To maintain habits, you need consistency. Plan to do whatever it takes to achieve this. There is one other catch here: Duhigg’s research reveals that no matter how well you follow the rules for creating new habits, you will be unable to do so unless you believe change is possible.
If you don’t believe that your habits will change, that psychological block will prevent new habits from forming.
How to Change Bad Habits
Often to build new habits and achieve your goals, you need to replace your bad habits. Notice how I said replace not end. Bad habits are extremely hard to end with a decision to do so because, whether it’s rational or not, our brains crave the reward the bad habit provides. In moments when your willpower is low, your craving triggers the bad habit to return.
To replace your bad habits you need to reduce your craving by limiting your exposure to things that trigger it and find a replacement reward that satisfies the same craving as the bad habit.
For example, if your bad habit is going straight for the junk food when you get home from work, you can lessen the craving by eating a healthy, mid-afternoon snack and have another healthy snack with a similar flavor as your favorite junk food (sweet, salty, etc) waiting for you at home.
Habits’ Role in Team Dynamics
Habits don’t just affect individuals. In the book, Duhigg describes how, over time, habits can form across teams and even entire organizations. If you are a leader, this is important to be aware of so you can observe what habits govern your team’s behavior.
A powerful example Duhigg uses is of a toxic workplace culture at a hospital where the relationships between nurses and doctors were so fractured that the nurses developed habits of color-coding doctor names on whiteboards based on how difficult the doctor was to work with and other ways of sending messages and taking actions behind the doctors’ backs.
After the hospital received bad press and hundreds thousands of dollars in fines following a series of malpractice cases due to doctor carelessness, the administration stepped in to overhaul team habits. This included instituting all new-habits through checklists and additional cameras and other oversights to ensure that hospital employees carried out the habits.
While your team’s bad habits may not be as extreme, they do affect every individual’s productivity and performance levels.
When it comes to changing the habits of a group of people, the key is to focus on keystone habits – single habits that influence people’s behavior in multiple ways. Think about the tasks your team struggles to complete productively due to stress and/or lack of structure and choose habits that will eliminate, or at least minimize the issue.
Case Study Science of People
For example, here at Science of People, we’ve been working on our productivity habits.
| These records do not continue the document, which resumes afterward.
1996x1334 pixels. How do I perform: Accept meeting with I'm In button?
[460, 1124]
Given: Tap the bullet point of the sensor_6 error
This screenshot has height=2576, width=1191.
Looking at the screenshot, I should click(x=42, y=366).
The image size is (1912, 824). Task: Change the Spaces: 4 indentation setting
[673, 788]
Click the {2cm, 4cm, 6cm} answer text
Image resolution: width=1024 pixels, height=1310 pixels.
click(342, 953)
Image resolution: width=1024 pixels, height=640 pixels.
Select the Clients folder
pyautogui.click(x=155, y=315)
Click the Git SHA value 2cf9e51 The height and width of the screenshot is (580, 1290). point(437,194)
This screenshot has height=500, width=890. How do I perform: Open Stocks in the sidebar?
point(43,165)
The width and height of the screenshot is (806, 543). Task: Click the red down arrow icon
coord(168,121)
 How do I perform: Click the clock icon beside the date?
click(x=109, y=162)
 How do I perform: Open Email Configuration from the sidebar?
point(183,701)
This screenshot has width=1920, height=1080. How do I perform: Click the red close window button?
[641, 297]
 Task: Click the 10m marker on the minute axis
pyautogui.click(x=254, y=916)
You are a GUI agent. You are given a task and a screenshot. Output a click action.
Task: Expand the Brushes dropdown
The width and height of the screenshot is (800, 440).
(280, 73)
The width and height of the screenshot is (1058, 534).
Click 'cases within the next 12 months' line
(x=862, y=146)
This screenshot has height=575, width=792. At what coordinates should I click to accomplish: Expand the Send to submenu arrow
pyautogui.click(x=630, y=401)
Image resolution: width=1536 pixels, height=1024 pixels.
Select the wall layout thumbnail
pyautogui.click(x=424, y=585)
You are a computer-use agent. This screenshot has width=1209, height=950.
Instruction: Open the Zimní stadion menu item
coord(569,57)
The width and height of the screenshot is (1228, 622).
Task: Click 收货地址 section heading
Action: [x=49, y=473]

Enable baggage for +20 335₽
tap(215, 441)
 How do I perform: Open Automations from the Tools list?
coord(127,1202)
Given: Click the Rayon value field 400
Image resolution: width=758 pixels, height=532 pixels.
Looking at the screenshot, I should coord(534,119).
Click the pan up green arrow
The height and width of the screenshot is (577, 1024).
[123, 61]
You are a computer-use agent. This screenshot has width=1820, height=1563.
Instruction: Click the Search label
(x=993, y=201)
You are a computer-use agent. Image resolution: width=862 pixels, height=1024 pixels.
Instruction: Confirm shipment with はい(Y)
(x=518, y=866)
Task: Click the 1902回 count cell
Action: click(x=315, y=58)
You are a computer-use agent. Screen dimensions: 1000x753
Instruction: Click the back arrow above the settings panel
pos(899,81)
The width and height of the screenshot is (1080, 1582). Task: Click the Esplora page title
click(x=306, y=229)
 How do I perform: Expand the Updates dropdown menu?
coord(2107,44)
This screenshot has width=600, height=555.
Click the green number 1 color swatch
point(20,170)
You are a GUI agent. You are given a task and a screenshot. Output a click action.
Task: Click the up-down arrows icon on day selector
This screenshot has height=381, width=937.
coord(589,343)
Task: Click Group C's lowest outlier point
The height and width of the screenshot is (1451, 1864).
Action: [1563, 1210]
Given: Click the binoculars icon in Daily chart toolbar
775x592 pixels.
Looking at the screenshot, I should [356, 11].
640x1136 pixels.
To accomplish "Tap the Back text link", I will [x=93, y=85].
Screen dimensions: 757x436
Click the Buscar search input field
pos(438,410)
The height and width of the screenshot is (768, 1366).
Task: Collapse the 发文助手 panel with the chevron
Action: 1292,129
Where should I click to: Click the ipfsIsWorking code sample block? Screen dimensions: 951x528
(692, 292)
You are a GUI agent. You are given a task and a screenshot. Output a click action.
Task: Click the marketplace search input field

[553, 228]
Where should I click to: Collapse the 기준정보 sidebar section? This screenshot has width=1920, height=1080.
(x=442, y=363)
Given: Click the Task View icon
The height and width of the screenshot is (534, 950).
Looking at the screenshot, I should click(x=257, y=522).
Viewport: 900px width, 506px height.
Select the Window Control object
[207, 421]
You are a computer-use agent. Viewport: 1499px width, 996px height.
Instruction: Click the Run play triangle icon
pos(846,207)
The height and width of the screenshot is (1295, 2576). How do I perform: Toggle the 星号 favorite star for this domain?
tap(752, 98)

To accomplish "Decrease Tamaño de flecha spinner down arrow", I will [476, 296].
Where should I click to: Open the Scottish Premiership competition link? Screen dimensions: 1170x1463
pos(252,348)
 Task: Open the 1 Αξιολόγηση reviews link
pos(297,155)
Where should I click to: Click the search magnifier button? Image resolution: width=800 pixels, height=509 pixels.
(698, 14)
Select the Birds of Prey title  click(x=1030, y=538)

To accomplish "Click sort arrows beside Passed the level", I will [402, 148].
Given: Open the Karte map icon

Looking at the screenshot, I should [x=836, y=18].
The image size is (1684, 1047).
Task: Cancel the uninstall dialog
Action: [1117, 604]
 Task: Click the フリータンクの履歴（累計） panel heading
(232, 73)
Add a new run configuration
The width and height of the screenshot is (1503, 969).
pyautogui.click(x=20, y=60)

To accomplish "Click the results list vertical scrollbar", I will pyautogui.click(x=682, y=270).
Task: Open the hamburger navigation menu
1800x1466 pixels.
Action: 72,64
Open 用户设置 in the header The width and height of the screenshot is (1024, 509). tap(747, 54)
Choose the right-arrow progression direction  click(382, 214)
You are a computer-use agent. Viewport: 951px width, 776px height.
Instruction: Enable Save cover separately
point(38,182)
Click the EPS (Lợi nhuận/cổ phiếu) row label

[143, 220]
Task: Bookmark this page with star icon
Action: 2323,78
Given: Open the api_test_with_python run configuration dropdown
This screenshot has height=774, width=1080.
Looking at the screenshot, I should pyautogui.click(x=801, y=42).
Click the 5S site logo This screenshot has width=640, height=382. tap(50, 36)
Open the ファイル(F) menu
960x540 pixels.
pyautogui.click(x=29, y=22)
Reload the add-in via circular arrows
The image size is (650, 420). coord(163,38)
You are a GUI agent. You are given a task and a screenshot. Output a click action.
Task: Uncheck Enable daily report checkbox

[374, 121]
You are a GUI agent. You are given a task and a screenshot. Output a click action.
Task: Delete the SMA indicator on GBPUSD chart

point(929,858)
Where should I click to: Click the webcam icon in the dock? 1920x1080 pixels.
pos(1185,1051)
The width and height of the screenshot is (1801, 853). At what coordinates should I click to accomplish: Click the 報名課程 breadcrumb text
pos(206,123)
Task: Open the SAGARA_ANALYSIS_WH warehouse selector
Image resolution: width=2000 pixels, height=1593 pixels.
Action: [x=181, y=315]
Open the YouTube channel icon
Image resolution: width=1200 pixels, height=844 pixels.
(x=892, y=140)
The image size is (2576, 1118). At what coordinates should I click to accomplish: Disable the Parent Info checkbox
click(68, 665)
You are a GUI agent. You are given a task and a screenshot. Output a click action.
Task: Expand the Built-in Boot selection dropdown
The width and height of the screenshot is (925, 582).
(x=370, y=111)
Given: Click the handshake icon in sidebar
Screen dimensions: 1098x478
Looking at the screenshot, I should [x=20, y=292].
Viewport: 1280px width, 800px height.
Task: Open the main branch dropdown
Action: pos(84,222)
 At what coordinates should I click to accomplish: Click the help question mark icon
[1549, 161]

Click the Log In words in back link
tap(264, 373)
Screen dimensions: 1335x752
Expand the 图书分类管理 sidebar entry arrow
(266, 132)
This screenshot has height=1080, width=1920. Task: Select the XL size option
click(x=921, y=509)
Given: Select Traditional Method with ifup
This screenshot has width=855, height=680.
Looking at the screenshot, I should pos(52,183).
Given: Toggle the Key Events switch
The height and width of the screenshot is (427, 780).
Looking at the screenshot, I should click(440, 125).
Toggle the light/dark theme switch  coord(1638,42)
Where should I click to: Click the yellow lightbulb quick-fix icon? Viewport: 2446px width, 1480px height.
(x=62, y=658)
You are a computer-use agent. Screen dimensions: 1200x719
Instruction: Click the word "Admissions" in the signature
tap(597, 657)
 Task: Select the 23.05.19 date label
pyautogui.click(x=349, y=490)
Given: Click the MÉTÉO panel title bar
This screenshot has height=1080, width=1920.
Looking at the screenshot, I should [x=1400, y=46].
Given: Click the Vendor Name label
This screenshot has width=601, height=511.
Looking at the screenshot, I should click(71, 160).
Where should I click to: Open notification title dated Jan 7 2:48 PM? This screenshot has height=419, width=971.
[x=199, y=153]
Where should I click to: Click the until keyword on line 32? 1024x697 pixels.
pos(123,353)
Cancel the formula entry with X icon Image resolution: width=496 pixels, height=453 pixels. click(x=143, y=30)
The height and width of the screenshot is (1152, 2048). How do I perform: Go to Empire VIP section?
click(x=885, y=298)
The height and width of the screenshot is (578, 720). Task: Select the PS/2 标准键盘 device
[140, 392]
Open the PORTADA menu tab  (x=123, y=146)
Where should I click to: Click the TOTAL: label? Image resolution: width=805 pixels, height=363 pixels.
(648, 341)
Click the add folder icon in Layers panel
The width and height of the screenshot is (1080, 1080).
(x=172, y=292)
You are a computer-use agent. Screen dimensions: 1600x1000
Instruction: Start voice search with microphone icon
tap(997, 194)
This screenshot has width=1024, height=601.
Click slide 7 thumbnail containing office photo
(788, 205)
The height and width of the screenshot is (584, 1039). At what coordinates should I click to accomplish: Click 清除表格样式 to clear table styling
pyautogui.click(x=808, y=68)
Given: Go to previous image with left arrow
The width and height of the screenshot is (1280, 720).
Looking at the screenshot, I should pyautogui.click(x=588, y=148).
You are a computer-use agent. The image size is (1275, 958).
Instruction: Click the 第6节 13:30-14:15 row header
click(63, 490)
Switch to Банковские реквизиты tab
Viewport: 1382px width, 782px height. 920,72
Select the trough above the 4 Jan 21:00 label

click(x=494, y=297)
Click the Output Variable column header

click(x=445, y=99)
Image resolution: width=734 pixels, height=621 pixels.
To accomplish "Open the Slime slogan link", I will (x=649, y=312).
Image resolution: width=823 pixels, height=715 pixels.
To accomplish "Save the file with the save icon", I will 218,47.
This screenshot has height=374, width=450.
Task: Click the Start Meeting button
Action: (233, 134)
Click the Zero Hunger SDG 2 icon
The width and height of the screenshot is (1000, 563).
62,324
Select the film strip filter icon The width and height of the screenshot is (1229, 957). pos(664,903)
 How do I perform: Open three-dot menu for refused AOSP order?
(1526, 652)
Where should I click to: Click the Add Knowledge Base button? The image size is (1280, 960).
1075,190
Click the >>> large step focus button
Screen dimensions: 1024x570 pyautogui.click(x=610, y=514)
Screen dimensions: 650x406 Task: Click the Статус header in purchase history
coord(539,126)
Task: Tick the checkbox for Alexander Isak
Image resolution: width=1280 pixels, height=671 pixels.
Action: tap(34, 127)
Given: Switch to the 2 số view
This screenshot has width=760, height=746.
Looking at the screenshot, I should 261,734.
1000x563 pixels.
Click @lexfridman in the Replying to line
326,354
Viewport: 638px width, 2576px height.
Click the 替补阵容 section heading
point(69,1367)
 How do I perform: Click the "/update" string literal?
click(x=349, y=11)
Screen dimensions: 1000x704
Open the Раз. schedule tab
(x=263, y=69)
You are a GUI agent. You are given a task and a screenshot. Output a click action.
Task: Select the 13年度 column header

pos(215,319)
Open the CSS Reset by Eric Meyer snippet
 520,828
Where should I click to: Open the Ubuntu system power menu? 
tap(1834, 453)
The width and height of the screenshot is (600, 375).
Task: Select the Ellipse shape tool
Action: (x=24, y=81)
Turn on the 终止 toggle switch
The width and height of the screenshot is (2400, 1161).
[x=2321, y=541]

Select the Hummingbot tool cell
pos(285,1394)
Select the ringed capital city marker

In the past, we’ve given our team the freedom to set their own ways of working. It was fine, but we often got lost in emails and struggled to understand what the most urgent tasks were. Now, we have every person on the team check our project management tool Asana – not email – as the first thing they do everyday. This sets the habit of them knowing what the day’s priorities are rather than having them work in a reactionary state and/or work productively but on the the wrong things because they don’t know what tasks are the most urgent.
Bottom line: Once you’ve identified the keystone habit(s) you’re going to target, create a habit loop where you have your employees act on the positive habit so many times that their response becomes automatic.
Like with other goals, track the progress from both your individual and your team’s habits so you can continually identify areas of improvement.